The EPSU Vs EC judgment (T310/18) of 24 October 2019 follows a four-hour public hearing at the EU General Court on 23 May 2019, Luxembourg.

The case was filed in May 2017 by EPSU, the European Federation of Public Service Unions, one of the 10 federations of the ETUC. It is the first time that a European trade union federation bring a lawsuit against the Commission.

In December 2015, TUNED, the trade union delegation led by EPSU in cooperation with CESI,  and EUPAE for the Employers, reached an agreement that all workers  in  central or federal governments should enjoy the same or similar EU information and consultation rights on restructuring as in the private sector. 

The Agreement seeks to plug a gap in the EU directives on information and consultation rights that do not apply to public administrations.

It comes in response to a Commission’s consultation of social partners  carried out in first half of 2015 in line with art.154 of the EU treaties

In line with EU Treaty article 155.2,  unions and employers jointly asked, in February 2016,  the Commission to forward their agreement via a directive to the Council for adoption by Qualified Majority Voting.

It took almost three years for the Commission to inform social partners, in a very short letter, that it will not be proceeding with a legislative transformation of the agreement into a directive on grounds of subsidiarity. 

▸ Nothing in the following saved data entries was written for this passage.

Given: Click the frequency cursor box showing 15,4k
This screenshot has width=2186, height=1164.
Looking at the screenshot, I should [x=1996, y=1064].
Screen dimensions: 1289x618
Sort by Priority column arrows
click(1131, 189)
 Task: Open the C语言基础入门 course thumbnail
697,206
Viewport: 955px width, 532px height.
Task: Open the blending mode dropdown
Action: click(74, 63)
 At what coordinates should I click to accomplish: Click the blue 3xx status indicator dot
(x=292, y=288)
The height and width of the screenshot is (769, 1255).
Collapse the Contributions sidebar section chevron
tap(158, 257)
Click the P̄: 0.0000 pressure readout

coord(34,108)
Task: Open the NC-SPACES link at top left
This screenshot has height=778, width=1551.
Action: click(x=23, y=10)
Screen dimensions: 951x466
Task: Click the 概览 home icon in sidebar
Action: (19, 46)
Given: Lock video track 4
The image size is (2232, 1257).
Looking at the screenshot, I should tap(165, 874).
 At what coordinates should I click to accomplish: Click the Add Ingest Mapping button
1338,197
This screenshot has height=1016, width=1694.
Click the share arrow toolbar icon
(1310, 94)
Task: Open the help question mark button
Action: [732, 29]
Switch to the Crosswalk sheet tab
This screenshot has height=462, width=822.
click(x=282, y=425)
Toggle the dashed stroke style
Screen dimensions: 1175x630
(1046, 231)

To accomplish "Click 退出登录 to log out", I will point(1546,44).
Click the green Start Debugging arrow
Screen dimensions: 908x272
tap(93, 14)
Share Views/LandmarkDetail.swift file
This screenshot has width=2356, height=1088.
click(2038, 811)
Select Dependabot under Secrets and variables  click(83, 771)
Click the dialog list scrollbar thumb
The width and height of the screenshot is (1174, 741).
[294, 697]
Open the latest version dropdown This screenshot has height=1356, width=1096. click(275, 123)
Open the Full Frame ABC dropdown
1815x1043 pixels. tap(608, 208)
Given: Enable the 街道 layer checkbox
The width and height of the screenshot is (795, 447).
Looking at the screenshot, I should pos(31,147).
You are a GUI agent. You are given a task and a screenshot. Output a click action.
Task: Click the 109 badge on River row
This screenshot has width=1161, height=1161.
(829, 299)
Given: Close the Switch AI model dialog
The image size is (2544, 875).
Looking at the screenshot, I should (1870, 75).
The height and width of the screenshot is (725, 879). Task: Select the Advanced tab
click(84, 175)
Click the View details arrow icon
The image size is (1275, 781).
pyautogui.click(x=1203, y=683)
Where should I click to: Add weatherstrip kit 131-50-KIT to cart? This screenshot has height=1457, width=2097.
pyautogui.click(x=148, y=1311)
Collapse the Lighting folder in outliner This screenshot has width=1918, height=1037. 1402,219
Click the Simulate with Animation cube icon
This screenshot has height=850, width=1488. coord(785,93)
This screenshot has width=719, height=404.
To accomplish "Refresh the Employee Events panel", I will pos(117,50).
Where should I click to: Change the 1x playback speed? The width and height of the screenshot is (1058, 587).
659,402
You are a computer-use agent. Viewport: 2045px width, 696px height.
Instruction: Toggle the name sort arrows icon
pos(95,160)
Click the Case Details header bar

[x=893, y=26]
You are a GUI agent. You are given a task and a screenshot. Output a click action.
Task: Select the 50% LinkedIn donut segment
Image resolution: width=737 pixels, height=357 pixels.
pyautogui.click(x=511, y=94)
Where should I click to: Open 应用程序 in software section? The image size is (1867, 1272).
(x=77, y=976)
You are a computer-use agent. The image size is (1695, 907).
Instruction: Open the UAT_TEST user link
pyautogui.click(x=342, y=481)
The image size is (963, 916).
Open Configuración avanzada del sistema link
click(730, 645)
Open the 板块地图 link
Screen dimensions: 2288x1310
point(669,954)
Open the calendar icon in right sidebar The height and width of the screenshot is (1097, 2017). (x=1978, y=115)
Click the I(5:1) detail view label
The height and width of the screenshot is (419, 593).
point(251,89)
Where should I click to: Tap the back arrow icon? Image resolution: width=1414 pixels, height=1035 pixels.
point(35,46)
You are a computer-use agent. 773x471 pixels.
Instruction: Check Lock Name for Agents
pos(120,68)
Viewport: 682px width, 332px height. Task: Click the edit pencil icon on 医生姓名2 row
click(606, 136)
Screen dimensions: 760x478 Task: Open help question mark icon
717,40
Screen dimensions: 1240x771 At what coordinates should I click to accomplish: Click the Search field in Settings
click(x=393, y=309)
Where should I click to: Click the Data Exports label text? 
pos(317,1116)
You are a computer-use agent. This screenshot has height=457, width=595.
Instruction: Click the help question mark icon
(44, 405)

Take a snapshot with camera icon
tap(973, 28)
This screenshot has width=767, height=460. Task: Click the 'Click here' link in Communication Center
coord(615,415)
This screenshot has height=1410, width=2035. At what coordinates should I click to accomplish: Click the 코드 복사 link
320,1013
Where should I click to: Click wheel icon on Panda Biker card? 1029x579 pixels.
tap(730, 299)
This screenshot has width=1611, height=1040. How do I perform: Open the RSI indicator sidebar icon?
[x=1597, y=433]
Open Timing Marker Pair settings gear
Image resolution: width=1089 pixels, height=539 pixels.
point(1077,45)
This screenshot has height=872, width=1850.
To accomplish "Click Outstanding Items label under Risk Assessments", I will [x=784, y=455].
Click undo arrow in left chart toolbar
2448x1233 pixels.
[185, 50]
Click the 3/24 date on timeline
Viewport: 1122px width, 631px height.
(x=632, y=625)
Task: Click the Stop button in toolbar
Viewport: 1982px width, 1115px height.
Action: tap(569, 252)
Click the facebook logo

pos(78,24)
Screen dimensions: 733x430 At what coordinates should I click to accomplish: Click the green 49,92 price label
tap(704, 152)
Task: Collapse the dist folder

It is the first time that the Commission refused to implement a social partner request to apply  an agreement via a proposal for a directive in the social policy area.

The European Commission argued that social partner agreement cannot be translated into a binding EU directive because central government administrations are placed under the authority of national governments and exercise the powers of a public authority – which means that their structure, organisation and functioning are entirely a matter for the respective national authorities of Member States.

Moreover, according to the European Commission, the organisation of central government authorities varies widely between Member States so that a binding EU Directive transposing the social partner agreement into EU law would result in significantly different levels of protection depending on how centralised or decentralised the central administrations of the Member States are.

For the signatories of the agreement, it is exactly because central government administrations are diverse that EU common minimum standards are needed to set a level playing field.

Furthermore, the Commission’s argument does not have grounds in the face of the many initiatives in the area of public administrations, not the least the Commission’s Country Specific Recommendations in the European Semester on the very functioning or public administrations. With the exception of information and consultation rights, all social directives be it on gender equality, against discriminations at work or on fixed-term contracts do apply to public administrations.

In the face of such an unprecedented decision by the Commission and in the absence of political alternatives, EPSU has filed a complaint with the General Court to annul the Commission’s decision in May 2018.